## begin Given passage

Question about partial derivative relations for complex numbers

[binbagsss]

Apologies this is probably a very bad question but it's been a while since I have seen this.

I have $z=x+iy$. I need to convert $\frac{\partial \psi(z)}{\partial z}$ , with $\psi$ some function of $z$, in terms of $x$ and $y$
I have $dz=dx+idy$. so
$\frac{\partial \psi }{\partial z}=\frac{\partial \psi}{\partial x+i \partial y}$
But I am not sure how to simplify futher as I don't think you can't write
$\frac{\partial \psi}{\partial x+i \partial y} = \frac{\partial \psi}{\partial x} +\frac{1}{i}\frac{\partial \psi}{ \partial y}$?

Thanks

 

[fresh_42]

Some function is little information. Say it is complex differentiable and $\psi\, : \,\mathbb{C}\longrightarrow \mathbb{C}.$ Then we have $\psi(z)=\psi(x+iy)=u(x+iy)+i v(x+iy).$ Written as real functions, we get $u,v\, : \,\mathbb{R}^2\longrightarrow \mathbb{R}$ with $u(x,y)=u(x+iy)$ and $v(x,y)=v(x+iy).$ It makes no sense to use different letters, but you can use a prime if you like since these equalities are not proper equalities, just correspondences. Now, you can consider the partial derivatives
$$
\dfrac{\partial u}{\partial x}\, , \,\dfrac{\partial u}{\partial y}\, , \,\dfrac{\partial v}{\partial x}\, , \,\dfrac{\partial v}{\partial y}
$$
In order to be complex differentiable, the complex derivative has to be complex linear, not only real linear. Thus we have the additional requirements
$$
\dfrac{\partial u}{\partial x}=\dfrac{\partial v}{\partial y}\;\text{ and }\;\dfrac{\partial u}{\partial y}=-\dfrac{\partial v}{\partial x}\quad (2)
$$

I would have approached it without the deviation along the real numbers and would have used the Weierstraß formula and complex linearity, but the above is how it is done with real components and the Cauchy-Riemann equations (2).

https://www.physicsforums.com/insights/an-overview-of-complex-differentiation-and-integration/
could also be helpful.

 

[martinbn]

Apologies this is probably a very bad question but it's been a while since I have seen this.

## end Given passage
## begin Provided material

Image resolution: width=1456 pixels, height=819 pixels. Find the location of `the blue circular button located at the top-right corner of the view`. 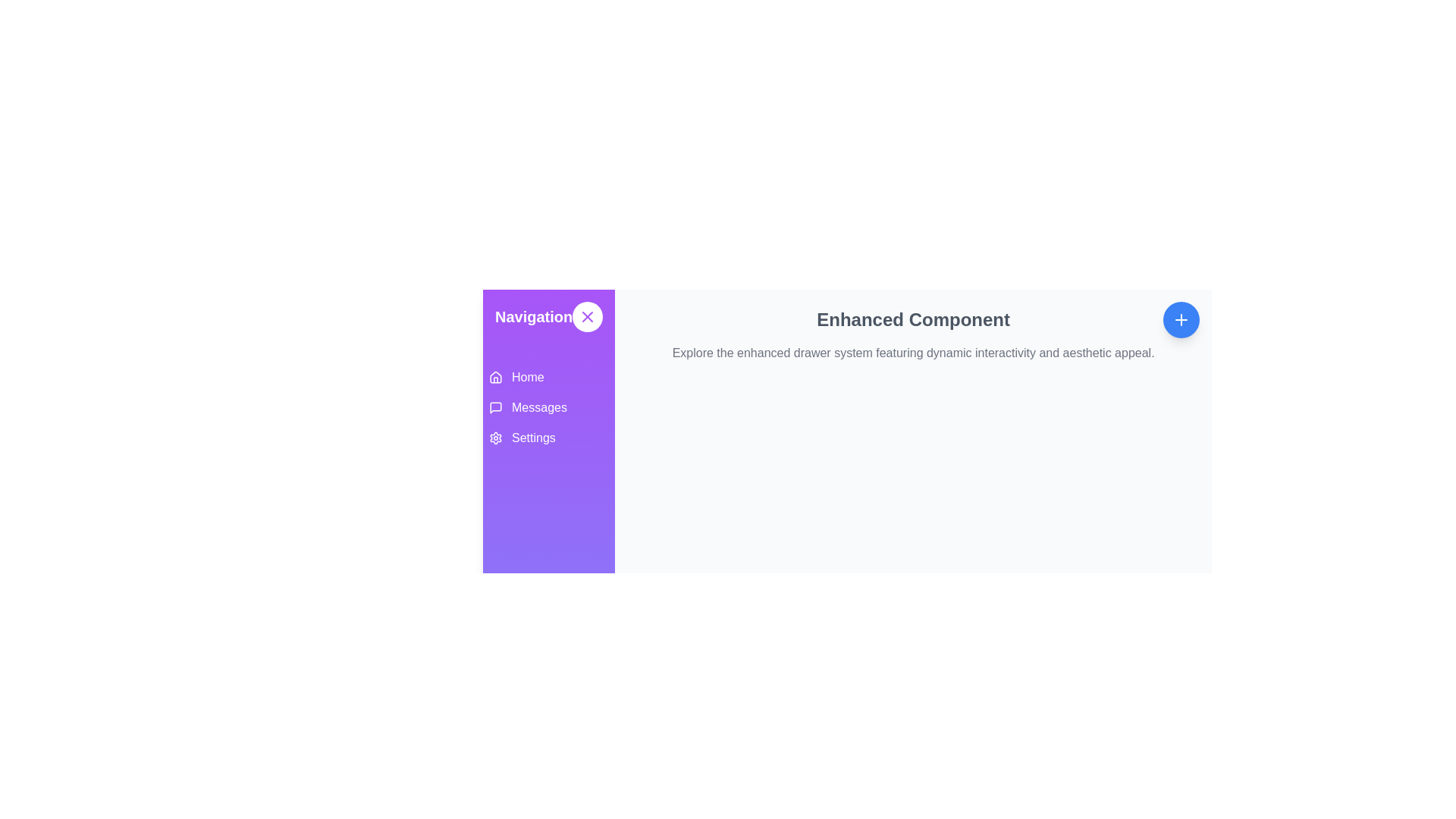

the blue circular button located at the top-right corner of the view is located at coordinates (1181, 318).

## end Provided material
## begin Provided material

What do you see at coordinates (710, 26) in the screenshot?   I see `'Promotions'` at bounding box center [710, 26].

## end Provided material
## begin Provided material

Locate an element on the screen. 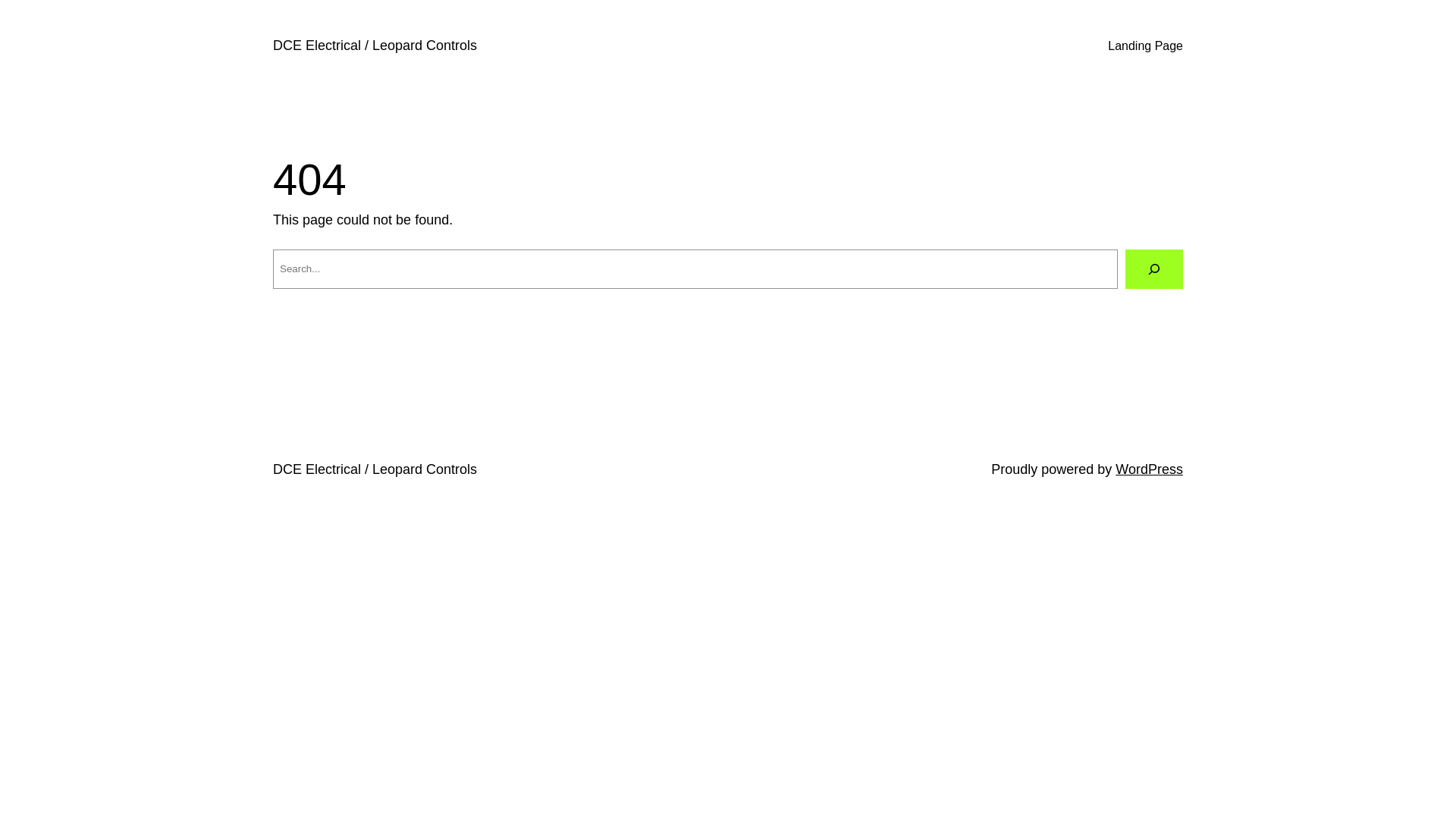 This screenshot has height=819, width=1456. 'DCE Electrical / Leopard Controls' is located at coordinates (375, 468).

## end Provided material

■ Set tasks ■
**A)** According to the forum thread, what must the complex derivative be for a function to be complex differentiable?
**B)** Repeat the part of the forum thread from "I would have" up to and including "also be helpful.".
You won't need the rows for any of this.

■ The answers ■
**A)** It has to be complex linear, not only real linear.

**B)**
I would have approached it without the deviation along the real numbers and would have used the Weierstraß formula and complex linearity, but the above is how it is done with real components and the Cauchy-Riemann equations (2).

https://www.physicsforums.com/insights/an-overview-of-complex-differentiation-and-integration/
could also be helpful.